My Journey as a Religious Pluralist: A Christian Theology of Religions Reclaimed by Alan Race

My Journey as a Religious Pluralist: A Christian Theology of Religions Reclaimed – Alan Race
Published by: Eugene, Oregon: Resource Publications, 2021


Review by: The Rev’d Dr. Peniel Jesudason Rufus Rajkumar
Global Theologian with USPG & Associate Tutor at Ripon College, Cuddesdon

Few theologians have approached the many questions and challenges that religious plurality poses for Christian theologies of religions with such honesty and depth as Alan Race. Never the one to dodge difficult questions, Race has both problematised as well as probed, with passion and profundity, a wide-range of themes and questions that are concomitant to Christian understanding and engagement with other religions. This particular collection of essays brings some of Race’s contributions stretching across thirty years in a ‘loose systematic format’ all bound together (literally) by Race’s conviction that “time can occasionally play tricks, such that earlier arguments when revisited later in the day can seem as fresh as when they were first formulated” (p.xx).

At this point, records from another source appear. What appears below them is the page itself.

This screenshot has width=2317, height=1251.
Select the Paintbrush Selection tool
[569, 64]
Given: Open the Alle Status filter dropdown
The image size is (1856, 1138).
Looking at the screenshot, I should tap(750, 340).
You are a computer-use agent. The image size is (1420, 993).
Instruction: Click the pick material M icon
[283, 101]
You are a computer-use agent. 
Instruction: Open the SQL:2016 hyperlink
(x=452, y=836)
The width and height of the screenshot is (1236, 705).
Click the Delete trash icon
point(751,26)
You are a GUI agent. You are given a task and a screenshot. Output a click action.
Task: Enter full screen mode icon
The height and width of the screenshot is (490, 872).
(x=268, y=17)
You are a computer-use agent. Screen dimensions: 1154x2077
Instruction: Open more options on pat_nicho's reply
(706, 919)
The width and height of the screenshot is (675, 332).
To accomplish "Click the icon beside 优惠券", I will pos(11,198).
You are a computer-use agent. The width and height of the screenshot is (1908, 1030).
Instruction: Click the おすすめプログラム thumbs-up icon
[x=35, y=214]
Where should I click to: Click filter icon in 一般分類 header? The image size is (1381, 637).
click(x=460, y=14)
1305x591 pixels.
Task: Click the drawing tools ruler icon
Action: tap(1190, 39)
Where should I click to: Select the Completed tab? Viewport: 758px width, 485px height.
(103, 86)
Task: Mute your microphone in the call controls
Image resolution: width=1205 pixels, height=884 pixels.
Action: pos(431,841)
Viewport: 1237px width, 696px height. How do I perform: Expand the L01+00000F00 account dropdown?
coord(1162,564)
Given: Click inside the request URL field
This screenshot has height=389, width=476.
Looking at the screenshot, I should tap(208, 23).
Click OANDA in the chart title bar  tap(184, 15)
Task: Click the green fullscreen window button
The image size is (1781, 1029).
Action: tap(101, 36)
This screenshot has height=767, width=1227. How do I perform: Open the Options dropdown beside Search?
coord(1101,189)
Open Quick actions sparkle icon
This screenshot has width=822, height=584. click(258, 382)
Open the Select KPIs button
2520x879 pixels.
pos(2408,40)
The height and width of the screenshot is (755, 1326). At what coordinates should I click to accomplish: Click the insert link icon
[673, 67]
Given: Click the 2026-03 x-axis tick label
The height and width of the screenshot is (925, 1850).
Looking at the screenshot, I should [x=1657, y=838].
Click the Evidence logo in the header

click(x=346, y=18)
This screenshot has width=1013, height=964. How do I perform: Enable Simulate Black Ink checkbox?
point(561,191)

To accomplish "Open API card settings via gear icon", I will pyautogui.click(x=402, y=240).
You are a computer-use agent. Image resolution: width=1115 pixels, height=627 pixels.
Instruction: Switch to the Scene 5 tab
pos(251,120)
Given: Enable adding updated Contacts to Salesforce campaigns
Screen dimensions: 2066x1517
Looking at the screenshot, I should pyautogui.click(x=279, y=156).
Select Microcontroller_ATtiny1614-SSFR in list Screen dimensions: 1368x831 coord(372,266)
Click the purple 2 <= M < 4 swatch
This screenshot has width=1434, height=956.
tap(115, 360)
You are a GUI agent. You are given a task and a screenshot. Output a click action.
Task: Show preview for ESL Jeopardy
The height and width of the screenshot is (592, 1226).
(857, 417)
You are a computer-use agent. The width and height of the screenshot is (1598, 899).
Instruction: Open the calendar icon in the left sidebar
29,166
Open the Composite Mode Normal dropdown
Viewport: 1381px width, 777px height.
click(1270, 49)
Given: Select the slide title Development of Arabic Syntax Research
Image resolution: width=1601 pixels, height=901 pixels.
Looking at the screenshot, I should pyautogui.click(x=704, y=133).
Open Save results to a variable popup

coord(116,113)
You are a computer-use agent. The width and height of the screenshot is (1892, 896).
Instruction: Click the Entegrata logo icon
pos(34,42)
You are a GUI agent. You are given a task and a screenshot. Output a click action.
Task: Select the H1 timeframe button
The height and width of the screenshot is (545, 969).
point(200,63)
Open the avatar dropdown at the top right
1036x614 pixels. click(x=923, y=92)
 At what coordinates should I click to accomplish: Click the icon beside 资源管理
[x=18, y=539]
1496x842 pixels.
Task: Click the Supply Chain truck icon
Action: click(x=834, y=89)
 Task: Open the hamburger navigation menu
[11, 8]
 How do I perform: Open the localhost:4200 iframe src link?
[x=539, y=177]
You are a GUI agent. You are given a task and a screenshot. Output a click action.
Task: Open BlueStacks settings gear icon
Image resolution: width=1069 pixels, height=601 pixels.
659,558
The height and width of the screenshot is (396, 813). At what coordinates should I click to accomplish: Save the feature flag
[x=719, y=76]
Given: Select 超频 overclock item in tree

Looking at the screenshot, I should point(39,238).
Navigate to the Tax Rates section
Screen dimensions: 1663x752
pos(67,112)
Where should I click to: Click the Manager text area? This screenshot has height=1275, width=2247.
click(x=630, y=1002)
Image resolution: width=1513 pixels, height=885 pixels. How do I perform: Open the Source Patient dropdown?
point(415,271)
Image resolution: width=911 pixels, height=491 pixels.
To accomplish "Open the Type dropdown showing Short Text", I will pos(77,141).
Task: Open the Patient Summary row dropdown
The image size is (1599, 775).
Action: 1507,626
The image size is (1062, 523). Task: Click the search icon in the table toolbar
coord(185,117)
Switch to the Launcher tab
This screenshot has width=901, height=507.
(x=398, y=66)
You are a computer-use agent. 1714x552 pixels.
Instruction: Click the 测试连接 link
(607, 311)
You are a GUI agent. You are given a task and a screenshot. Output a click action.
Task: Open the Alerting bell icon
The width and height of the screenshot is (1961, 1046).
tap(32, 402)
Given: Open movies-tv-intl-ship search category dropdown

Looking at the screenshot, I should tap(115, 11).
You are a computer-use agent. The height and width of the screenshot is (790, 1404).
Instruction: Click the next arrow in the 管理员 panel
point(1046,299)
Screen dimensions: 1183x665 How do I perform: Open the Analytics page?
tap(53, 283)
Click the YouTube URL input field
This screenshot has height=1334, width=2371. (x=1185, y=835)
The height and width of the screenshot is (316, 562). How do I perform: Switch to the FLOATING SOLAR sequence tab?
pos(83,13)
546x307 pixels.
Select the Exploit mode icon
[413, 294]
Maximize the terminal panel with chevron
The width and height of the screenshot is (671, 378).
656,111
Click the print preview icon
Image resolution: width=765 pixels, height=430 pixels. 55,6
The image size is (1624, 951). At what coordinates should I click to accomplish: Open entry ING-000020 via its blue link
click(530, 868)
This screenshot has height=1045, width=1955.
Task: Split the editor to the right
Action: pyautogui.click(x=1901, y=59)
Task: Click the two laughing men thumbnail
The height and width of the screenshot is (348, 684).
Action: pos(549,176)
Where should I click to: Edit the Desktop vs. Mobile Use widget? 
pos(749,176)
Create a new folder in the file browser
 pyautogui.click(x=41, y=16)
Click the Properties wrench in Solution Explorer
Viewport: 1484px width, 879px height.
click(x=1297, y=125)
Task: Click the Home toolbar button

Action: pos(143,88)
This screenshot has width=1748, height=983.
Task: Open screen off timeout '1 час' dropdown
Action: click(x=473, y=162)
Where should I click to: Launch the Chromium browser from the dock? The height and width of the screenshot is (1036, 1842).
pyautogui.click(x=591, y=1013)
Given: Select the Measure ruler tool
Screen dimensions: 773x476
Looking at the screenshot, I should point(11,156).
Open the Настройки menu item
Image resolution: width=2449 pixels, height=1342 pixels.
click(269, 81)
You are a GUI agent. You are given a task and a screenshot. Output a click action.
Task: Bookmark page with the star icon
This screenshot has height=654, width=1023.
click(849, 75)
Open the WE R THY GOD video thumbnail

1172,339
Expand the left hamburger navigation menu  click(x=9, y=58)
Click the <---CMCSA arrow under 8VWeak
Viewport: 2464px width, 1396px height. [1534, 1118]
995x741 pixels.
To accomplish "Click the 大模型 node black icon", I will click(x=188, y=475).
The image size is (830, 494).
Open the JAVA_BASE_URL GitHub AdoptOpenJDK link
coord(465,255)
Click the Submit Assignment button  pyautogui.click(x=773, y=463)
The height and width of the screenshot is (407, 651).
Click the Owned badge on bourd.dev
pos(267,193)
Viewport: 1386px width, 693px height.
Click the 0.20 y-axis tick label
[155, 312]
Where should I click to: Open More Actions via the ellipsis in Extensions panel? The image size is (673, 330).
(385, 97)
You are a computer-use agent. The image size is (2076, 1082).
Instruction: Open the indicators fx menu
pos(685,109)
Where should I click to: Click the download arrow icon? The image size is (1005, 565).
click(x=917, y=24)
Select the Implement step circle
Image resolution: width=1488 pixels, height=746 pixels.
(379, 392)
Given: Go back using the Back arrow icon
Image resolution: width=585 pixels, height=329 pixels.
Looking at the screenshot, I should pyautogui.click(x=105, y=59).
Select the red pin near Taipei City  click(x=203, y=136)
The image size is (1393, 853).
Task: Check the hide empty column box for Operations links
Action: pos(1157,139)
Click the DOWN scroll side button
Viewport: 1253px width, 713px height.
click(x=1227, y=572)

Divided into four helpful parts the book begins with a section on ‘Critical Foundations’. The section highlights the inevitability of a hermeneutical posture that is marked by both inventiveness and  tentativeness for Christian faith to embrace ‘a dialogical future’ in constructive interaction with historical change. The second of the two essays in this section deconstructs the idea of tradition as a fixed marker of identity, lifting up the multiply-constituted nature of human identities. Race’s observation that “we have historically in Christian tradition not so much a fugue with a strong recurring theme as a medley of variations, perhaps even enigma variations”(p.30) is a telling reminder of the empirical untenability of dominant notions of tradition as ‘fixed’. The critical potential of such deconstruction in a global context where ‘rigid’ notions  of identity are invoked to add venom  to virulent, and often violent, nationalisms cannot be undermined.